Consegna: Puoi trascrivere parola per parola il tratto del brano sull'islam che comincia con le parole "Essa sorge in" e si ferma dopo "quelle condizioni estreme."?

Brano fornito:
┌────────

L’ignoranza mediatica
…è diffusa, basti pensare alla comunicazione sull’islam. Provo a riassumere rispettosamente alcuni concetti che nella vulgata mediatica, vista l’ignoranza degli scribi odierni, con alcune onorevoli eccezioni che citerò più avanti, di solito non si trovano.
Islam significa “abbandono/abbandonarsi a Dio”.
Conosciamo le origini storico-teologiche di questa grande dottrina religiosa che interessa più di un miliardo di persone.
Essa sorge in un ambiente molto duro e ostile, il deserto, e tiene conto della concretezza necessaria per una vita capace di svolgersi in quelle condizioni estreme.
L’Islam non possiede -nel suo estrinsecarsi teoretico- le sottigliezze del rabbinismo talmudico o della teologia cristiana. Praticità e rifiuto delle astrazioni ne sono caratteristiche fondanti.
Se il Corano è la parola stessa di Dio, l’uomo è stato creato da Dio e ha una consistenza che è fatta di sperma, di polvere e di terra [Cor 80, 17-22; 15, 28ss e 71,17]. L’embrione fu fatto di queste cose, per diventare uomo, essere destinato a morire e a essere resuscitato nel Giorno del Giudizio [Cor 91, 7-10; 21, 35], che vedrà coinvolto Gesù stesso (Isshà).
Non vi è nell’anima dell’uomo il peccato, ma in lui Dio pone sia malizia sia pietà, per metterlo alla prova.
Il muslim, l’abbandonato a Dio, è dunque teomorfico, ha forma divina, perché Dio agisce in lui, anche indipendentemente dalla sua propria volontà.
Nella “via media” dell’Islam proposta da Al Gazali [XI/XII secolo d. C.], accettata dal sunnismo e in parte dalla linea sciita, più dogmatica, ritiene che Dio sia anche l’autore vero delle azioni umane, che però ricadono nella responsabilità soggettiva, perché comunque partecipate a livello razionale e del sentimento religioso.

└────────

Materiale di partenza:
┌────────

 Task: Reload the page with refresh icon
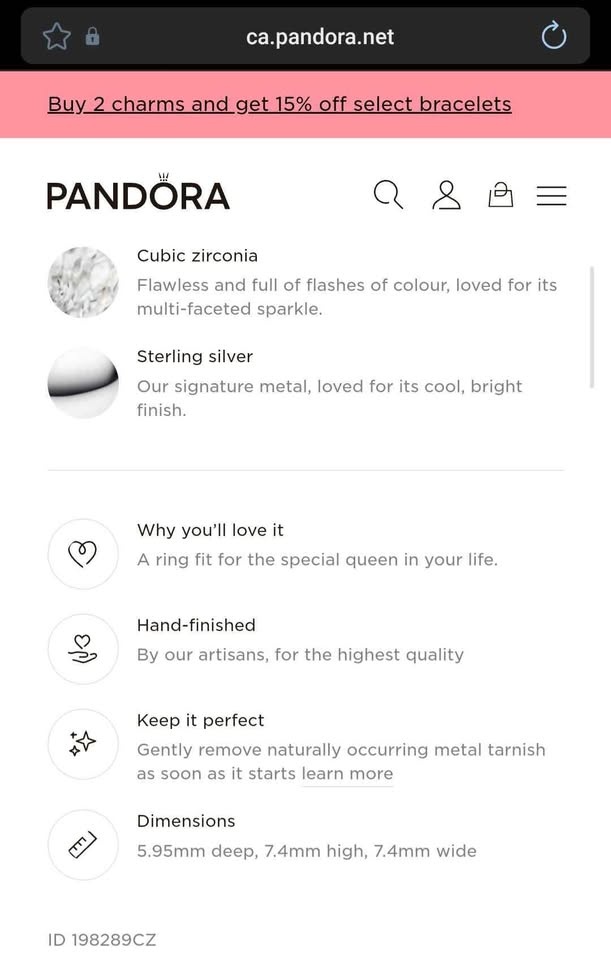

└────────

La risposta:
Essa sorge in un ambiente molto duro e ostile, il deserto, e tiene conto della concretezza necessaria per una vita capace di svolgersi in quelle condizioni estreme.